§ **DOCUMENT SEGMENT**:
Windows 7 - loader lock deadlock in MiniDumpWriteDump

Asked By jfire on 27-Apr-07 06:22 PM
Our application uses MiniDumpWriteDump to capture the stack when throwing
unexpected C++ exceptions. We are seeing that in some situations, this causes
the application to deadlock. What MiniDumpWriteDump appears to do is:

1. Suspend all threads in the process except the calling thread.
2. Attempt to load psapi.dll.

This is the wrong order, as step 1 might have suspended threads holding the
DLL loader lock, in which case step 2 would deadlock. In fact, this is what
happens to our application.

This is using dbghelp.dll version 6.6.7.5.

Pointing data for text and elements
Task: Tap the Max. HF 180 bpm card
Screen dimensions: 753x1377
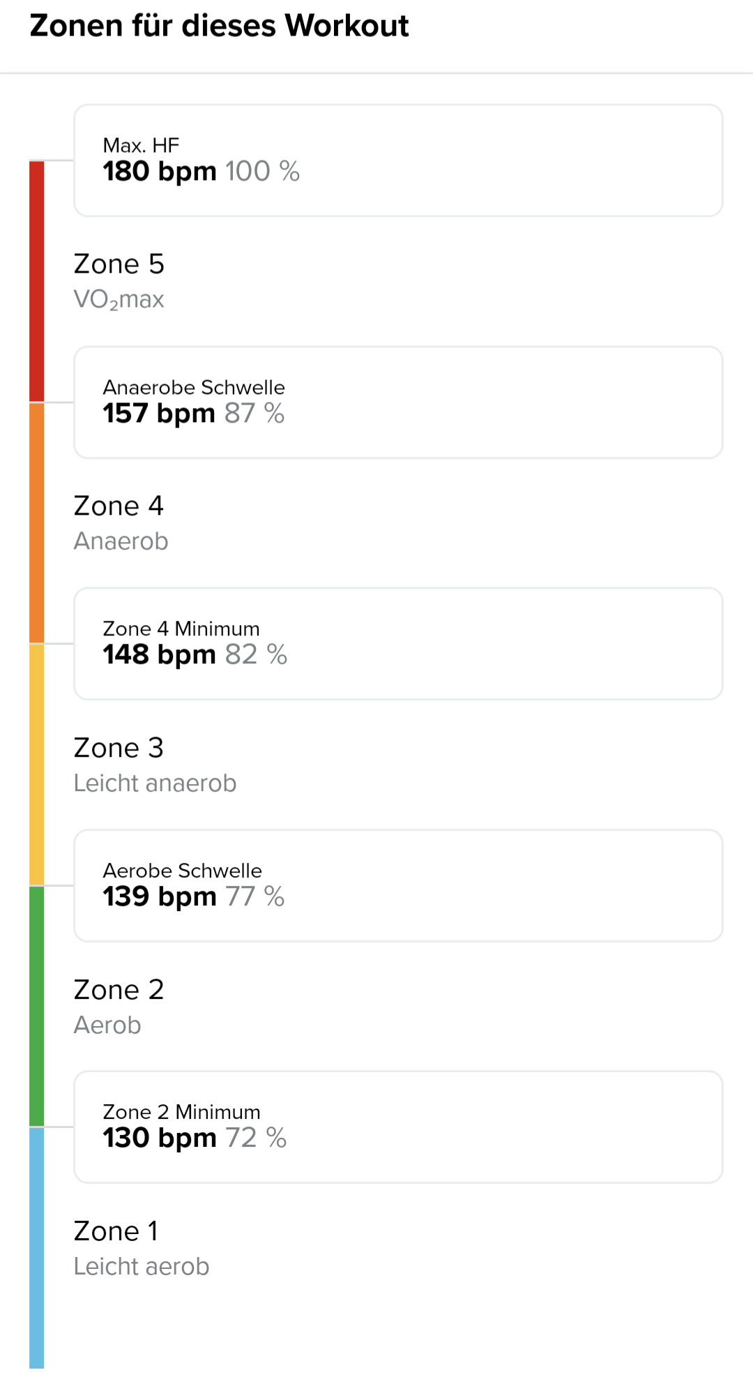Action: point(398,160)
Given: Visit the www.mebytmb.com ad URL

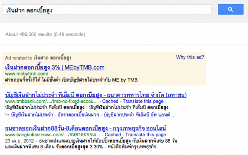Looking at the screenshot, I should click(x=26, y=74).
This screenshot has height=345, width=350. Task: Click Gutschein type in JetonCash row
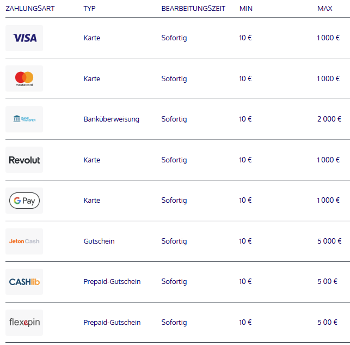click(99, 241)
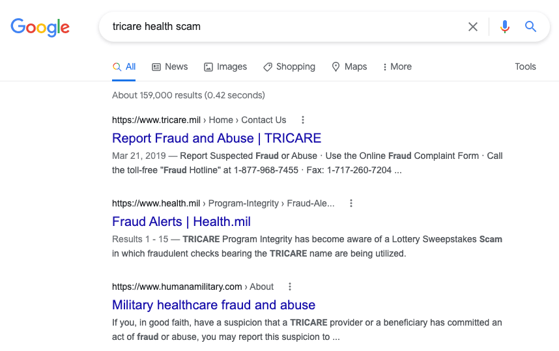Click the blue magnifier search button
Image resolution: width=559 pixels, height=351 pixels.
coord(531,27)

§ **REQUESTS**:
#1 Answer these questions about the forum post on the MiniDumpWriteDump deadlock:
(a) What does the application use MiniDumpWriteDump for?
(b) Which DLL does MiniDumpWriteDump attempt to load after suspending the other threads?
(c) What version of dbghelp.dll is in use?
#2 Extend the forum post on the MiniDumpWriteDump deadlock, picking up after its final sentence.
This data has no connection to the forum post about the MiniDumpWriteDump deadlock.

§ **OUTPUTS BY TASK**:
#1
(a) To capture the stack when throwing unexpected C++ exceptions.
(b) psapi.dll.
(c) Version 6.6.7.5.

#2
Here's the stack trace of the thread calling MiniDumpWriteDump:

ntdll!ZwWaitForSingleObject+0x15
ntdll!RtlpWaitOnCriticalSection+0x19c
ntdll!RtlEnterCriticalSection+0xa8
ntdll!LdrLockLoaderLock+0xe4
ntdll!LdrLoadDll+0xc9
kernel32!LoadLibraryExW+0x1b2
kernel32!LoadLibraryExA+0x1f
kernel32!LoadLibraryA+0xaf
dbghelp!Win32LiveSystemProvider::LoadPsApi+0x23
dbghelp!Win32LiveSystemProvider::EnumModules+0x19e
dbghelp!NtWin32LiveSystemProvider::EnumModules+0x1f
dbghelp!GenGetProcessInfo+0x328
dbghelp!MiniDumpProvideDump+0x1ec
dbghelp!MiniDumpWriteDump+0x1c1

Here's the stack trace of the thread that's been suspended while holding the
loader lock:

crypt32!_SEH_prolog+0x5
crypt32!_DllMainCRTStartup+0x52
ntdll!LdrpCallInitRoutine+0x14
ntdll!LdrShutdownThread+0xd2
kernel32!ExitThread+0x2f
kernel32!BaseThreadStart+0x34

Can a Microsoft rep confirm this as a bug in dbghelp.dll version 6.6.7.5,
and if possible offer a workaround?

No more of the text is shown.